Gonadotropin-regulated testicular RNA helicase (GRTH/DDX25) is a testis-specific gonadotropin-regulated RNA helicase that is present in Leydig cells (LCs) and germ cells and is essential for spermatid development and completion of spermatogenesis. Normal basal levels of testosterone in serum and LCs were observed in GRTH null (GRTH(-/-)) mice. However, testosterone production was enhanced in LCs of GRTH(-/-) mice compared with WT mice by both in vivo and in vitro human chorionic gonadotropin stimulation.
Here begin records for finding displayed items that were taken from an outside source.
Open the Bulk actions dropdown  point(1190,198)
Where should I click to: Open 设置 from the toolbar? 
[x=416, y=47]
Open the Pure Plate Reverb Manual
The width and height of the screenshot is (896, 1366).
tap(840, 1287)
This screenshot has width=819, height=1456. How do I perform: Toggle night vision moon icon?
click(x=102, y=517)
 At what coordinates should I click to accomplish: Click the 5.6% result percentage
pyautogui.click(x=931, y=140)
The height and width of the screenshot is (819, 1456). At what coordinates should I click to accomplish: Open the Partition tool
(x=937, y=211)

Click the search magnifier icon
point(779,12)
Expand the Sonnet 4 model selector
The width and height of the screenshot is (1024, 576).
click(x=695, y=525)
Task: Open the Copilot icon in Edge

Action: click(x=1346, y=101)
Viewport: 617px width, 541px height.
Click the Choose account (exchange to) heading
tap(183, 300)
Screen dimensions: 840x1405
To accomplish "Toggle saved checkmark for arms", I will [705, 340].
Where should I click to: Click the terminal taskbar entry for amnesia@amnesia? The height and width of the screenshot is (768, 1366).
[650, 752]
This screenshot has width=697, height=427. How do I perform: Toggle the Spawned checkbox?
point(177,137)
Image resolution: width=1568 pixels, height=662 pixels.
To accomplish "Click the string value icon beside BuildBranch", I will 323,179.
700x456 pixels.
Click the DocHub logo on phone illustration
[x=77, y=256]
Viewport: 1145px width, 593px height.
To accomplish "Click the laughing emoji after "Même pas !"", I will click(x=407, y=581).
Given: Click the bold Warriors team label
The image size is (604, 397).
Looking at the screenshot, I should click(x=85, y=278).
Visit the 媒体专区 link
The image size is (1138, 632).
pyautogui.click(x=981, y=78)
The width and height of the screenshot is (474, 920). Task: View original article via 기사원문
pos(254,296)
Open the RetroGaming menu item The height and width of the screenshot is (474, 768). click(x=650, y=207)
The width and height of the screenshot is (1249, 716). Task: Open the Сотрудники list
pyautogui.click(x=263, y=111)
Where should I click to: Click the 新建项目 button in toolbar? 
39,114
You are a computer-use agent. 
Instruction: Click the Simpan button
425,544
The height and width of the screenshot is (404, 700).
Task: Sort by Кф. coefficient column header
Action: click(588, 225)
LCs of GRTH(-/-) mice had swollen mitochondria with a significantly increased cholesterol content in the inner mitochondrial membrane. Basal protein levels of SREBP2, HMG-CoA reductase, and steroidogenic acute regulatory protein (StAR; a protein that transports cholesterol to the inner mitochondrial membrane) were markedly increased in LCs of GRTH(-/-) mice compared with WT mice. Gonadotropin stimulation caused an increase in StAR mRNA levels and protein expression in GRTH(-/-) mice versus WT mice, with no further increase in SREBP2 and down-regulation of HMG-CoA reductase protein. The half-life of StAR mRNA was significantly increased in GRTH(-/-) mice. Moreover, association of StAR mRNA with GRTH protein was observed in WT mice. Human chorionic gonadotropin increased GRTH gene expression and its associated StAR protein at cytoplasmic sites. Taken together, these findings indicate that, through its negative role in StAR message stability, GRTH regulates cholesterol availability at the mitochondrial level. The finding of an inhibitory action of GRTH associated with gonadotropin-mediated steroidogenesis has provided insights into a novel negative autocrine molecular control mechanism of this helicase in the regulation of steroid production in the male.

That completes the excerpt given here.